Achieving AI ROI means going beyond individual pilots and industrialising AI delivery. For the financial services sector and beyond, AI factories have a key role to play in this, enabling algorithmic trading, enhanced fraud detection, simplified regulatory compliance and more.
Mauro Arruda EMEA Director, AI CoE at Lenovo explained that developing an organisational culture that support innovation is also key to success with AI factories:
“Financial organisations have a variety of data sources ranging from transaction to customer information and they’re all quite different. How do you build that and integrate that in the whole stack? And make sure the models and solutions drive value from this data.

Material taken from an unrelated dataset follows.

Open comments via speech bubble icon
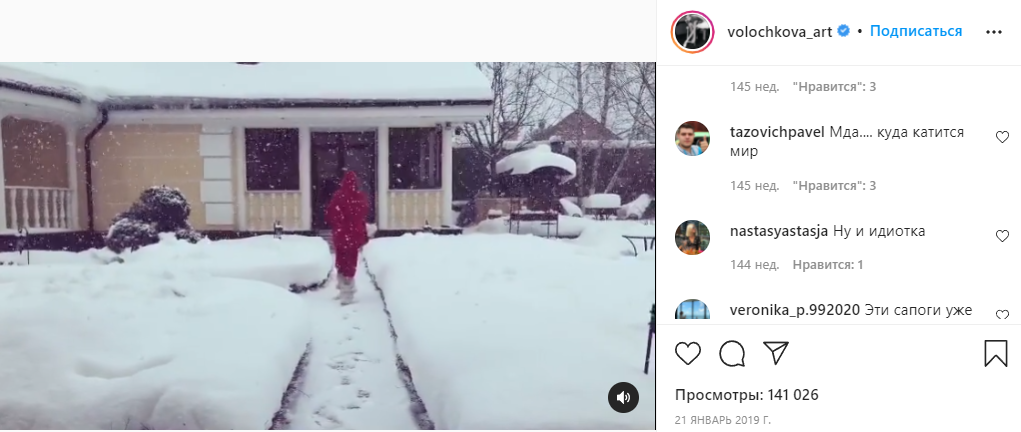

“What we've noticed when we put the Hybrid AI Advantage framework to work with customers and internally, was that people are at the centre of this transformation. There's a cultural shift in how you integrate your employees and your workforce with AI agents. And we've integrated what we call adoption services and change management in the whole stack. There's no value from AI if your people are not using it, if they're not enabled to drive value from that technology.”
This article is sponsored by Lenovo.